> Dataset excerpts
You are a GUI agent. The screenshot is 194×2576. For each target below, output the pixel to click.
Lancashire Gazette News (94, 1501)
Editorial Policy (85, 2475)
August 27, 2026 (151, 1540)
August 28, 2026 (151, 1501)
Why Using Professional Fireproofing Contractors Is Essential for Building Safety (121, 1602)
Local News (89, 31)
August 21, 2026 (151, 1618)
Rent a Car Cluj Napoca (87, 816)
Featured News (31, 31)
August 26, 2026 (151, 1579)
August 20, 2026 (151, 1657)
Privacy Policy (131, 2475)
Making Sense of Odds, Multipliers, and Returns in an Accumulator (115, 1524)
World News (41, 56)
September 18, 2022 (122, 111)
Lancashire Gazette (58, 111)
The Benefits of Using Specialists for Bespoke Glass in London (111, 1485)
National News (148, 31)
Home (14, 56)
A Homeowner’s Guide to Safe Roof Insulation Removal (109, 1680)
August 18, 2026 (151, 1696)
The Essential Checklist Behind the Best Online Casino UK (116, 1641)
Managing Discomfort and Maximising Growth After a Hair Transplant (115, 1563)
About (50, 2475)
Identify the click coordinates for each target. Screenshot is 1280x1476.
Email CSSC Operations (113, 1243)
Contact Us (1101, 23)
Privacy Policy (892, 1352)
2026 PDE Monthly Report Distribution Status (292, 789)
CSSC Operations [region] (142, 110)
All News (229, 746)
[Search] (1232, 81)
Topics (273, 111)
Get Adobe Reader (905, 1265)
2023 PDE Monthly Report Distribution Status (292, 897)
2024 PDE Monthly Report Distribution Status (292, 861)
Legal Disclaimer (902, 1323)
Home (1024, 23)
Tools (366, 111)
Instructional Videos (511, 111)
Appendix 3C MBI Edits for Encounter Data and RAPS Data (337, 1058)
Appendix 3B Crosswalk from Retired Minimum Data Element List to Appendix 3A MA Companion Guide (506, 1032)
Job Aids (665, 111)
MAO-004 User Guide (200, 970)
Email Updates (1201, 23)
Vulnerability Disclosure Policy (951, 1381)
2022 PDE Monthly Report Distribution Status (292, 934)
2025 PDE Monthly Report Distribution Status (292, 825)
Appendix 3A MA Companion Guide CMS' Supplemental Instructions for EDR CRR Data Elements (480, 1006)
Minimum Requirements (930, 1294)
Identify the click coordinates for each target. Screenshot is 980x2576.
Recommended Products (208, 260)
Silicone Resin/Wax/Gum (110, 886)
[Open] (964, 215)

> Action item
Copy the lines above exactly, from the very first through the one containing "Lancashire Gazette (58, 111)", and include no other line.

> Output
You are a GUI agent. The screenshot is 194×2576. For each target below, output the pixel to click.
Lancashire Gazette News (94, 1501)
Editorial Policy (85, 2475)
August 27, 2026 (151, 1540)
August 28, 2026 (151, 1501)
Why Using Professional Fireproofing Contractors Is Essential for Building Safety (121, 1602)
Local News (89, 31)
August 21, 2026 (151, 1618)
Rent a Car Cluj Napoca (87, 816)
Featured News (31, 31)
August 26, 2026 (151, 1579)
August 20, 2026 (151, 1657)
Privacy Policy (131, 2475)
Making Sense of Odds, Multipliers, and Returns in an Accumulator (115, 1524)
World News (41, 56)
September 18, 2022 (122, 111)
Lancashire Gazette (58, 111)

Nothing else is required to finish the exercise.